An angry Mayawati today disparaged him as a “BJP agent out to sabotage the alliance”. She added that the “Congress is arrogant thinking it can defeat the BJP on its own.” In a pale glimmer of a silver lining for the Congress, she said, however, that that “she does not doubt Sonia and Rahul’s intentions”.

The Congress, not exactly a master at winning the trust and support of regional parties, is reportedly clear that Mayawati’s demand for a deal in Rajasthan cannot be entertained because it is on strong ground there and she brings little to the party, unlike Madhya Pradesh, where large swathes of the 15.2 percent Dalit vote is seen as rooting for her.

Kamal Nath’s team believes he was let down by Sachin Pilot, who the Rajasthan Congress Chief, and Ashok Gehlot, the former Chief Minister, who set aside their rivalry to unite on emphasizing that Rajasthan should be off-limits for Mayawati.

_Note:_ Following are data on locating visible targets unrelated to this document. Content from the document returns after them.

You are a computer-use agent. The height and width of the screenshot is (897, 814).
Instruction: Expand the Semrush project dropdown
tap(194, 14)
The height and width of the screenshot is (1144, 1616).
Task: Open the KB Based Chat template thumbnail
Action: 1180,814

Kamal Nath could not prevail but this is precisely where Rahul Gandhi’s leadership showed unimpressive political wattage. He should have been able to work out a plan acceptable to his Rajasthan and Madhya Pradesh leaders. It’s also unclear why, when Mayawati wanted direct talks with the Gandhis, this was denied. Rahul Gandhi has clearly not learnt any lessons from Karnataka where the Congress spurned a pre-poll tie-up with the JDS but had to accept junior partner status once the results were out in order to form the government.

Significantly, Gandhi is waging a lone crusade on the alleged corruption of the Modi government in the Rafale deal with not a single opposition leader of note joining him. In fact, Sharad Pawar, the master of mixed messages, delivered a clean chit to the Modi government on the deal and then tried to backtrack. This is a repeat of how he played demonetization.

As we wrote last month in our issue, opposition unity seems to be a total myth. The loser is the Congress. The BJP may alienate allies but moves quickly to recover them — like Amit Shah’s house call to Uddhav Thackeray ahead of the crucial election for Deputy Chair of the Rajya Sabha in August.

After today’s cavernous setback, a senior Congress leader told me, “This is the way to political suicide. The only way to defeat the BJP is via strategic alliances to ensure a single candidate against Shah’s party.” It’s been proven over and over that the BJP wins when it ensures that the opposition vote is split.

Akhilesh Yadav, who has authored his own strategically vital alliance with Mayawati was blunt. “The BSP is not scared of anyone. The Congress is the national party. The onus of (ensuring) the alliance is on them”.

Strong words from the soft-spoken Yadav. He made it clear that he supported Mayawati without any ambiguity and his loyalties lay with her and their alliance in UP, for which he has repeatedly said he is willing to give Mayawati pride of place. The Congress is pretty unwanted by them in UP which has 80 seats. Today’s developments reinforce the belief that the Congress is hard work for regional parties – not a good omen for the opposition’s plans to gang up against the BJP.